Text block section start

That’s not the only Jackson Boulevard property getting burned by a bifurcation of a building from the land on which it sits. Closer to Lake Michigan, at 55 East Jackson, longtime commercial landlord Marc Realty split the structure from the ground in a 2019 deal that sold off the leasehold for $64 million to the low-profile Firenze Group. Marc kept the land with the intent of collecting ground rent from Firenze, but the building owner has defaulted on its ground lease obligations, according to credit ratings agency Morningstar.
Closer to the center of the Loop, the Chicago Board of Trade building at 141 West Jackson is the highest-profile example of office distress in the city, but it is attempting a turnaround. Private equity firm Apollo Global Management seized the 44-story, 1.4-million-square-foot asset early this year after a joint venture of Glenstar and Oaktree Capital Management opted against fighting a foreclosure suit over its $256 million debt package, obtained right before the pandemic.
“Is Jackson the problem? Or is it the building stock, the owners and everything that’s happened over the last three years? Is that really the problem?” asked Matt Pistorio, a leasing broker and principal of R2 Companies, which was hired by Apollo to help steer the Board of Trade building’s rejuvenation.

Text block section end
Supplied entries section start

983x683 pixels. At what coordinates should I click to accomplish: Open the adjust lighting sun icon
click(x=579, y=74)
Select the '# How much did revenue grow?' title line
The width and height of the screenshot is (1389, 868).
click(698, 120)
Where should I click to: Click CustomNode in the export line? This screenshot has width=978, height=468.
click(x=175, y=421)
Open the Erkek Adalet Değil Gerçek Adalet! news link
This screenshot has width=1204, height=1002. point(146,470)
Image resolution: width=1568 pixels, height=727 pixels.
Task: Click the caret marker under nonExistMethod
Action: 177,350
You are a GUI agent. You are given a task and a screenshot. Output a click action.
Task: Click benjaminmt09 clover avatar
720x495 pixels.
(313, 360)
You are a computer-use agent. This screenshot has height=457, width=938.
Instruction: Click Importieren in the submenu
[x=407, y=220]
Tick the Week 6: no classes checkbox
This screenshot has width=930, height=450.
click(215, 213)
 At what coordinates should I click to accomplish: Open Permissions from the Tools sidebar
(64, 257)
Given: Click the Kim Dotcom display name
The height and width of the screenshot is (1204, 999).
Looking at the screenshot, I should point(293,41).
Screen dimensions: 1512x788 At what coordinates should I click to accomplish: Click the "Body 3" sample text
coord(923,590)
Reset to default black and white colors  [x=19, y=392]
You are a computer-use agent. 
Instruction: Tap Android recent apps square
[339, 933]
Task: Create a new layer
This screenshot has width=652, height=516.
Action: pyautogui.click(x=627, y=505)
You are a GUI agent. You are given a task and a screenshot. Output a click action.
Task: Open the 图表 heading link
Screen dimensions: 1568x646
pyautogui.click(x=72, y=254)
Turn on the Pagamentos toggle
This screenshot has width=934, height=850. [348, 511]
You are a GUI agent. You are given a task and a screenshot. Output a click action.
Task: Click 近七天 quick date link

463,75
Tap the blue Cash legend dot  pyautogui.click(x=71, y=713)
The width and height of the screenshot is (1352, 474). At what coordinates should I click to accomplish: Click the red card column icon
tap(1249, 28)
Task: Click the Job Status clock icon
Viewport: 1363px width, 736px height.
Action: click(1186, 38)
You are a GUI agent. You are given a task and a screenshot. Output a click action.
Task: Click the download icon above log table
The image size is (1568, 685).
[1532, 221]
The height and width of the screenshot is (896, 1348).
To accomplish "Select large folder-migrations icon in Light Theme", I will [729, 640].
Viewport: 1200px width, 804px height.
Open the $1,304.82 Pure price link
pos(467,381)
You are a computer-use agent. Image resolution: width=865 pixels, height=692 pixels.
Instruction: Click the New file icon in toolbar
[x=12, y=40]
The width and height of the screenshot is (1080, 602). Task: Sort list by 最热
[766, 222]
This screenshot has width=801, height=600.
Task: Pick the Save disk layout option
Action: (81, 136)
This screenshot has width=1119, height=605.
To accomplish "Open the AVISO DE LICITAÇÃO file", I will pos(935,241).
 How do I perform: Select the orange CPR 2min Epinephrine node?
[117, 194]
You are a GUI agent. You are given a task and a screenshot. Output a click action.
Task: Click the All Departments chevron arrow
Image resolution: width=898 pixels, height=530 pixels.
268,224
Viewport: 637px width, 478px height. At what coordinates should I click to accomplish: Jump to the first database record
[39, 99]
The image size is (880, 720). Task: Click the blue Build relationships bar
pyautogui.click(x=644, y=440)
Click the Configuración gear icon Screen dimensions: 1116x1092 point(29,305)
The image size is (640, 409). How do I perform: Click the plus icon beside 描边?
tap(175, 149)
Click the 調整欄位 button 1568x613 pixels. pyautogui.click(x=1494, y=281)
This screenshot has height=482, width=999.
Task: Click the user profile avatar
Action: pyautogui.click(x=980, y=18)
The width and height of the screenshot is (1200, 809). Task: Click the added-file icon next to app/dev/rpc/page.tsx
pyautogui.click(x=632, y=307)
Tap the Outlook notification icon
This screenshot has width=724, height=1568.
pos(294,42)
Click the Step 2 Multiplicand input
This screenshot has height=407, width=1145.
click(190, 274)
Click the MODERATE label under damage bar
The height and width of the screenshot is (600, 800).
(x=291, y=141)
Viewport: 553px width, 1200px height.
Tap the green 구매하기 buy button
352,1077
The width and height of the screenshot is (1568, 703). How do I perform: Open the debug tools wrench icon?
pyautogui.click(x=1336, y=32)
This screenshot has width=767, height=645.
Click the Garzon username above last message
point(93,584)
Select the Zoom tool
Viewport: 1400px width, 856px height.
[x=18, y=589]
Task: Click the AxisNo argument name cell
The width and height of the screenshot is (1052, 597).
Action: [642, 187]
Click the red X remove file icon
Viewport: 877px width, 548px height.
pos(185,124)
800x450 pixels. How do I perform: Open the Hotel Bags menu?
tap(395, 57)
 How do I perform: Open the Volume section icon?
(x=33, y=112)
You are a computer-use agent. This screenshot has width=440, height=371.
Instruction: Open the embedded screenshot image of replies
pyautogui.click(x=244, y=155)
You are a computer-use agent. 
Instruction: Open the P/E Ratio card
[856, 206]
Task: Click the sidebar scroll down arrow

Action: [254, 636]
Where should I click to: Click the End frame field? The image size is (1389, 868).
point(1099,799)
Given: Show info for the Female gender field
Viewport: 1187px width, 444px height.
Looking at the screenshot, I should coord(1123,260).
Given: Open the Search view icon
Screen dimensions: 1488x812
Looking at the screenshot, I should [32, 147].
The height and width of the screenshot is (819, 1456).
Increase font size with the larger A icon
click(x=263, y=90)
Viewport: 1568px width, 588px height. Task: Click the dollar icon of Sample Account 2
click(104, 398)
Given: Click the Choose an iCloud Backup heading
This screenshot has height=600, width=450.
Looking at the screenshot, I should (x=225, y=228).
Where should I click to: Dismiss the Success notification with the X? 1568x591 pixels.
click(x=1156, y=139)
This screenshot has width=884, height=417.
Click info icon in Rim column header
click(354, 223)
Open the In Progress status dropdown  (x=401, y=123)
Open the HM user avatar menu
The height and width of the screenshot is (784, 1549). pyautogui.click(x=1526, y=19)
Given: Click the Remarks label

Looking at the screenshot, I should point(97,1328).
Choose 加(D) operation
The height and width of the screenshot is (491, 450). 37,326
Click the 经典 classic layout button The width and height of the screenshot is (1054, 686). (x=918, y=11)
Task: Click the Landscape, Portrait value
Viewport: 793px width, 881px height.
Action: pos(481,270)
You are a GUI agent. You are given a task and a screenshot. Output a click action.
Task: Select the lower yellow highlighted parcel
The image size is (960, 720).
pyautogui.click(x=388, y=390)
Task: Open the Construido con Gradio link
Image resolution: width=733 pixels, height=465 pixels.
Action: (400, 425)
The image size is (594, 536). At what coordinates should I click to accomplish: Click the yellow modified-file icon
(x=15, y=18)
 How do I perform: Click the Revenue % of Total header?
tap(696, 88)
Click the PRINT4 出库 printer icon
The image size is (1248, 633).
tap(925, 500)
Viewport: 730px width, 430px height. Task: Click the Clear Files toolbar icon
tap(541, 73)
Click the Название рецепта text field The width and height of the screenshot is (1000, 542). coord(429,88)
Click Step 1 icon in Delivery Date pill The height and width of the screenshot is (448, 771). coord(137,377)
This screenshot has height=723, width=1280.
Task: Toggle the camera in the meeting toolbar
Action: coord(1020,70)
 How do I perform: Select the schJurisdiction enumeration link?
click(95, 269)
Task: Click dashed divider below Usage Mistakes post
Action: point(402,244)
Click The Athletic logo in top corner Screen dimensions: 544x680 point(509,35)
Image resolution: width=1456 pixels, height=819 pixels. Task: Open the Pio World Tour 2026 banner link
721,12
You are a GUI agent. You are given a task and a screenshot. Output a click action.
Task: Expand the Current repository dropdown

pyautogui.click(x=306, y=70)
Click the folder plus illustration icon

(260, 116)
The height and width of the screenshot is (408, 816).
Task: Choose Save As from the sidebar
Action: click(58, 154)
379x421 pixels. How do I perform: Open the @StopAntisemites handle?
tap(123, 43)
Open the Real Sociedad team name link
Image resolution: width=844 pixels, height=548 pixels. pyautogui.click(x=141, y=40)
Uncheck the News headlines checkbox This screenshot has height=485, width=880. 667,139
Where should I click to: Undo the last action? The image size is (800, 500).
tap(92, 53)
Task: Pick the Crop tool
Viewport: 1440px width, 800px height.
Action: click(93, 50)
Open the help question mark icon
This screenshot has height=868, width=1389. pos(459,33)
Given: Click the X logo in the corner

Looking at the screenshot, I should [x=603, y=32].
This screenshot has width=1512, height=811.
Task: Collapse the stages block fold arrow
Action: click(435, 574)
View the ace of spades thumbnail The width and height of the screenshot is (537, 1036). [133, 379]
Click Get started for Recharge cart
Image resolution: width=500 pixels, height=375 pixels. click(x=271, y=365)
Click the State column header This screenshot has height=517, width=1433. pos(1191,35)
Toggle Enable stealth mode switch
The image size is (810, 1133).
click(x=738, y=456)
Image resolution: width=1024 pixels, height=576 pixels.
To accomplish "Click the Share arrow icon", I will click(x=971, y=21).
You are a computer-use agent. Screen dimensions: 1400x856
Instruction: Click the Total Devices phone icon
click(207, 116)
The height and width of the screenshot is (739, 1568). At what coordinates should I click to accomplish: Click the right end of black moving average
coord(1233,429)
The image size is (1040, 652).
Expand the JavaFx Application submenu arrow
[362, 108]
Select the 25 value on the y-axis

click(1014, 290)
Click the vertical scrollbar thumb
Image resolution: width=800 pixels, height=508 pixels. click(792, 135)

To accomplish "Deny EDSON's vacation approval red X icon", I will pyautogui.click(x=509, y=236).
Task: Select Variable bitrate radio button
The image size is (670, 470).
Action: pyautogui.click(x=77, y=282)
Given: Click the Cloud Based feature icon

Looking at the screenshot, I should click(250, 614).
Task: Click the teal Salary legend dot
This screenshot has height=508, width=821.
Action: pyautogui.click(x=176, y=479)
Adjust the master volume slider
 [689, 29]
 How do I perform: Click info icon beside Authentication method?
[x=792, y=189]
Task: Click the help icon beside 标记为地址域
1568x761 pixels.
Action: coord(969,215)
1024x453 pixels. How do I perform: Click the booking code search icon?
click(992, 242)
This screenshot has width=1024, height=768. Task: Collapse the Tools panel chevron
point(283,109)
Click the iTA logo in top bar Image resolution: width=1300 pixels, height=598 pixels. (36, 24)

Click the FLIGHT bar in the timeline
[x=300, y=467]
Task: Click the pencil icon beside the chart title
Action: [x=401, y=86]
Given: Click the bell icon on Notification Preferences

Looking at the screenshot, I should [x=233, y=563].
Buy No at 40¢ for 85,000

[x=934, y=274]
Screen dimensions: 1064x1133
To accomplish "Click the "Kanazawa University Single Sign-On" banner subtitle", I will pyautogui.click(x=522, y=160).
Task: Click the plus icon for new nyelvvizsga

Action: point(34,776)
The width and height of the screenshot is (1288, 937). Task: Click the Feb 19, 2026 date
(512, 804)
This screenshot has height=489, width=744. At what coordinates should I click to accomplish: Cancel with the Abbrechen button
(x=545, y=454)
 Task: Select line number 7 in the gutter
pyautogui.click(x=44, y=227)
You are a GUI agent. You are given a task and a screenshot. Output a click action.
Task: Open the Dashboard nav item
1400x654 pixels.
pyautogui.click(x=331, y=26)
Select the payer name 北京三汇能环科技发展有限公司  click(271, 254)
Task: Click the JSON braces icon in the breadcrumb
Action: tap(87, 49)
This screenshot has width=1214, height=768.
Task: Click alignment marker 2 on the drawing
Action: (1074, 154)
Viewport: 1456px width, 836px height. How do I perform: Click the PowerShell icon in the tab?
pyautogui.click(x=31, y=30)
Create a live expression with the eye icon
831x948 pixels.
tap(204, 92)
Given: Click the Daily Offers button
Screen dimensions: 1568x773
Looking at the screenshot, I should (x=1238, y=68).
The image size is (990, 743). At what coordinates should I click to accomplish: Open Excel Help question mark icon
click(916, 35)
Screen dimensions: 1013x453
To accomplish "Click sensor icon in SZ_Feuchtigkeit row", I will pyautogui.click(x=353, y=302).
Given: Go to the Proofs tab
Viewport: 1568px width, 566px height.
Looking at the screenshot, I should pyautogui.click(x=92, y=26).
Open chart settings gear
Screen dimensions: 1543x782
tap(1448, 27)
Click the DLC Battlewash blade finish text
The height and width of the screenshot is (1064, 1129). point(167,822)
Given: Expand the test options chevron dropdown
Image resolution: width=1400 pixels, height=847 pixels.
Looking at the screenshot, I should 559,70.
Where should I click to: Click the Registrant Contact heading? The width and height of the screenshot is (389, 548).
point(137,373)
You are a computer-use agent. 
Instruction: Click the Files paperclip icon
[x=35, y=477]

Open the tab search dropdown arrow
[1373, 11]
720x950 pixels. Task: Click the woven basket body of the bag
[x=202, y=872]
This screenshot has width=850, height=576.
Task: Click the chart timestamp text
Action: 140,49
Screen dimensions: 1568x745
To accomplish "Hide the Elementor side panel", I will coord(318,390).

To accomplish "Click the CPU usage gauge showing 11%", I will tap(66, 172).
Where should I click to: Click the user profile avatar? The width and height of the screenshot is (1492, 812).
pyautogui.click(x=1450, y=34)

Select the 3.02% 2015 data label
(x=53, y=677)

Supplied entries section end

What you need to do: Continue the text about office properties on Jackson Boulevard in Chicago, starting after its final sentence.

Result of the exercise:
“Now we’re all just attributing that Jackson could be too far south as a reason why you can’t have success,” Pistorio said.
He pointed to the fact that 300 South Riverside and 111 West Jackson — a 24-story, 575,000-square-foot asset owned by New York-based Melohn Group, which is delinquent on a $105 million loan not set to mature until 2027 — were both nearly fully leased in the years before the pandemic. Beacon Capital has also scored with 231 South LaSalle, which backs up to Jackson and netted a $144 million loan in 2021 to refinance a $76 million debt.
In addition, the 65-story, 1.3 million-square-foot 311 South Wacker on the south side of Jackson — which endured a failed sale effort during the pandemic when it was rumored Firenze would buy it for $310 million, a deal that never closed — was just under 90 percent occupied prior to 2020.
It’s now down to 61 percent leased, and mezzanine lender Nuveen risks getting wiped out of approximately $90 million borrowed by a joint venture of Chicago-based Zeller Realty and Cindat. The building sits across the street from the famous Willis Tower (formerly Sears Tower), whose owner, Blackstone, wrote down its investment in the 110-story trophy by $119 million this year, following the opening of a $500 million renovation of its lobby, amenities, retail offerings and attractions.
Even with significant investments, there’s still trouble ahead, as properties may have to change hands to get the injection of capital for improvements they need to compete in a post-pandemic office market driven by tenants seeking to upgrade.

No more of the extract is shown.